■ Data records ■

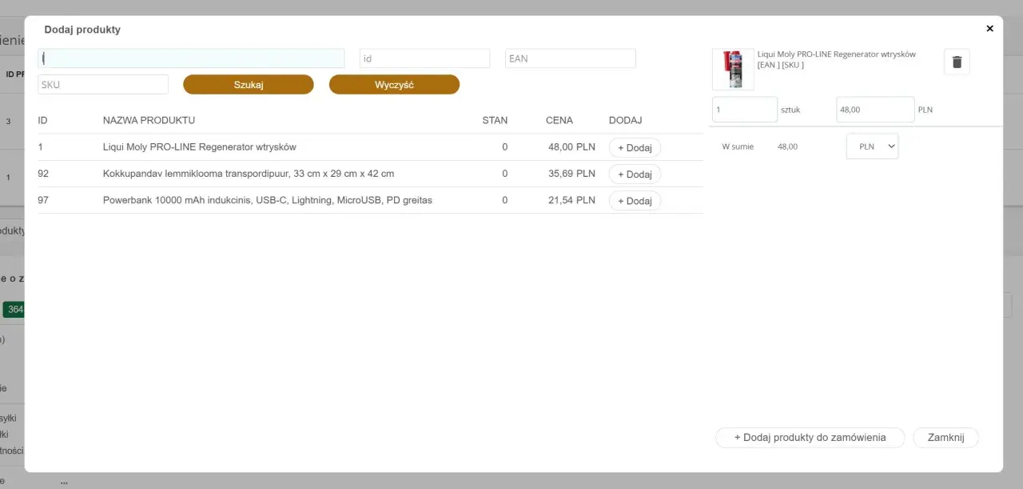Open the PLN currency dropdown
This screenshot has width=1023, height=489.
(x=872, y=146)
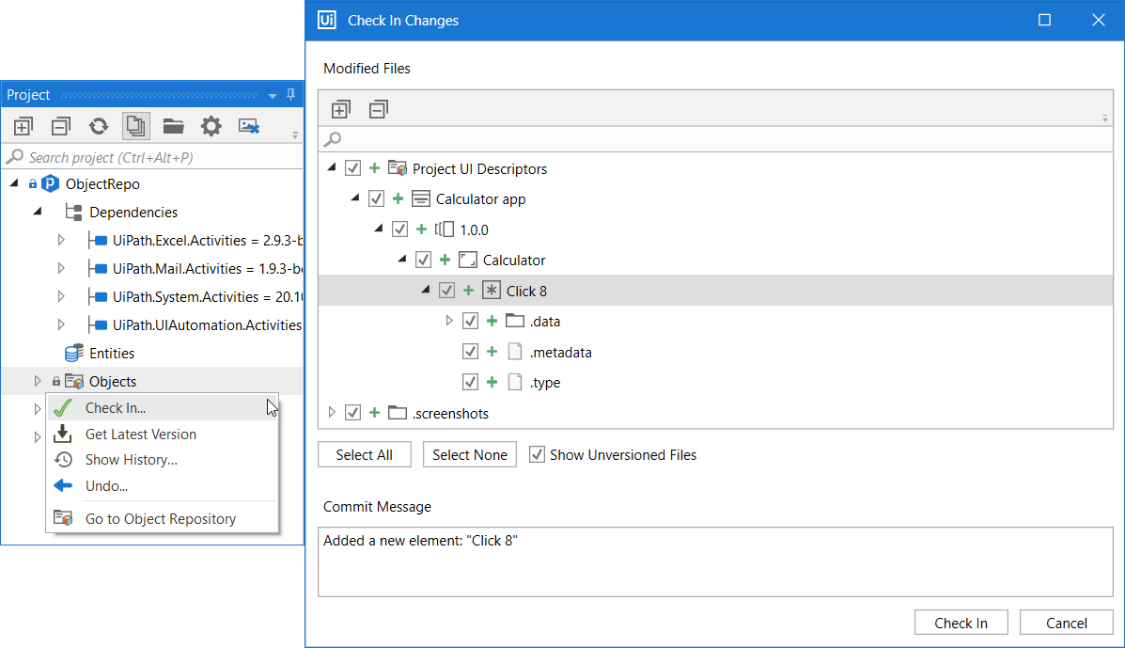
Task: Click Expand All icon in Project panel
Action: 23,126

--

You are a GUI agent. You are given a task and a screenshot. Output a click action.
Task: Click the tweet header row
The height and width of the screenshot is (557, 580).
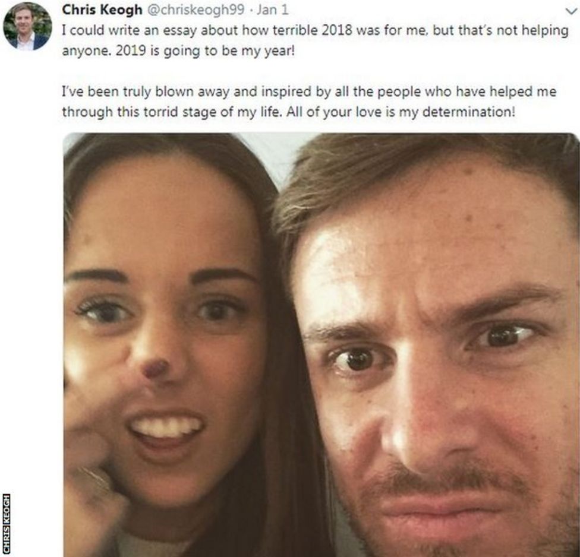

■ Exercise goal ■
The reply should hold only the lines of the listing above starting at the line containing "You are a GUI" and ending at the line containing "The height and", exactly as written.

■ Response for this exercise ■
You are a GUI agent. You are given a task and a screenshot. Output a click action.
Task: Click the tweet header row
The height and width of the screenshot is (557, 580).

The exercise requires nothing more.